- _Problem_
Please return every line below that contains the string "computer".

Collected data
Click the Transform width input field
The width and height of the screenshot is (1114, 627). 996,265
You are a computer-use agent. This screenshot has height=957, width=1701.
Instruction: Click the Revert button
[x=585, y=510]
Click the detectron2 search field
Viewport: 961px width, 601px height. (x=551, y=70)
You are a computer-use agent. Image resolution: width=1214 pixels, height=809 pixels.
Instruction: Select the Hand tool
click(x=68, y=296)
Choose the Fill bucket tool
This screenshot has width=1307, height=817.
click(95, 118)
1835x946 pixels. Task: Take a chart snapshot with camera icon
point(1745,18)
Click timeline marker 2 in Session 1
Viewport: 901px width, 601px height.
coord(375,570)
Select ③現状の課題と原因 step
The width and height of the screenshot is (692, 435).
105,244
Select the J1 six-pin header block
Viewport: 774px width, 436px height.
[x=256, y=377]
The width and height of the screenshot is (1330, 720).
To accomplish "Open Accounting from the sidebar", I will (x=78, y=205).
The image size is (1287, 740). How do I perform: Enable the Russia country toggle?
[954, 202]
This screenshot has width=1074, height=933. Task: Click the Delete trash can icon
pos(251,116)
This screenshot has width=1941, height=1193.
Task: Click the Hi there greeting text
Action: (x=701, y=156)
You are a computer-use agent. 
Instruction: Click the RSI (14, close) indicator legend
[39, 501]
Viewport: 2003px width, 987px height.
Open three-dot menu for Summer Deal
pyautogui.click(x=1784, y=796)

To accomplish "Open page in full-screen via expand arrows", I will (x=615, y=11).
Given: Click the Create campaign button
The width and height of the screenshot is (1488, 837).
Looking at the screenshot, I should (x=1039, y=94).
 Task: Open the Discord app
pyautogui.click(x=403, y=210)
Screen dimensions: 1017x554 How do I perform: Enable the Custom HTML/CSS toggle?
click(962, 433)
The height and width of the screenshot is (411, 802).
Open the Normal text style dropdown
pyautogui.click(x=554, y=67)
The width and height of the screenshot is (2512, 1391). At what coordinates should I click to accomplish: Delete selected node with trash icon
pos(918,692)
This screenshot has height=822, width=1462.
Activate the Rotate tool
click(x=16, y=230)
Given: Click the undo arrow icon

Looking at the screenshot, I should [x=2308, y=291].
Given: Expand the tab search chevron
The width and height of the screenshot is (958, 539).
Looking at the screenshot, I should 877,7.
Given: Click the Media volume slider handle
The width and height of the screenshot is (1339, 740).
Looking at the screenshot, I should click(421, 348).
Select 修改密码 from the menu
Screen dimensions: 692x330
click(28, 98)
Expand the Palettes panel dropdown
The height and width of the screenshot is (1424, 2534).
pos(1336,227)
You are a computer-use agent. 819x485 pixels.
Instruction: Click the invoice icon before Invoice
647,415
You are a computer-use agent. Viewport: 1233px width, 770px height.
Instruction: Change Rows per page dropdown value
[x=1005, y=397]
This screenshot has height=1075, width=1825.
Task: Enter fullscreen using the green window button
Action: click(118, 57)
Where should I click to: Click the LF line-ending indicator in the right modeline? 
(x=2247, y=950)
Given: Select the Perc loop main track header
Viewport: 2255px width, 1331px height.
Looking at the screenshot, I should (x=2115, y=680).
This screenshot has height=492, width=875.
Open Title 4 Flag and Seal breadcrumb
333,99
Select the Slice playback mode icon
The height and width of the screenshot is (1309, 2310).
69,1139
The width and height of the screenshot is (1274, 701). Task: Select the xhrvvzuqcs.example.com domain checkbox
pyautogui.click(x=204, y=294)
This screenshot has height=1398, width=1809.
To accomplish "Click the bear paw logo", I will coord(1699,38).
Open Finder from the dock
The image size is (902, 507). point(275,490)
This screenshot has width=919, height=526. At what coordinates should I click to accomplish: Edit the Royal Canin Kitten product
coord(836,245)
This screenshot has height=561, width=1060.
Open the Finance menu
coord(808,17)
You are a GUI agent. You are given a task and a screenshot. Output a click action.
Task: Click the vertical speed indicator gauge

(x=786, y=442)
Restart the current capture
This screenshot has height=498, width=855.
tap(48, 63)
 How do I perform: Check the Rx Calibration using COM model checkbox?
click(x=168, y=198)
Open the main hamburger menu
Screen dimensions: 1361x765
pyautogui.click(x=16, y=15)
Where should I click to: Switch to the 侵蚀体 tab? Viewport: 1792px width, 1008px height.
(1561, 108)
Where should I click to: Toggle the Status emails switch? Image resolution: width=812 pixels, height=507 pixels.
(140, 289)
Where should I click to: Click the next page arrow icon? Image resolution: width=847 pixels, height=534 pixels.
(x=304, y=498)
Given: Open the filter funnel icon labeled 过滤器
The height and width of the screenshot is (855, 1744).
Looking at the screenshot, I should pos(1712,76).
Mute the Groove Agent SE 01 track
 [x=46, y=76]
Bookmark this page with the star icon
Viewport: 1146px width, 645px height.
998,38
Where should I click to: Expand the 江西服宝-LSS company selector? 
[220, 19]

- _Final answer_
You are a computer-use agent. This screenshot has height=957, width=1701.
You are a computer-use agent. Image resolution: width=1214 pixels, height=809 pixels.
You are a computer-use agent. 
You are a computer-use agent. 819x485 pixels.
You are a computer-use agent. Viewport: 1233px width, 770px height.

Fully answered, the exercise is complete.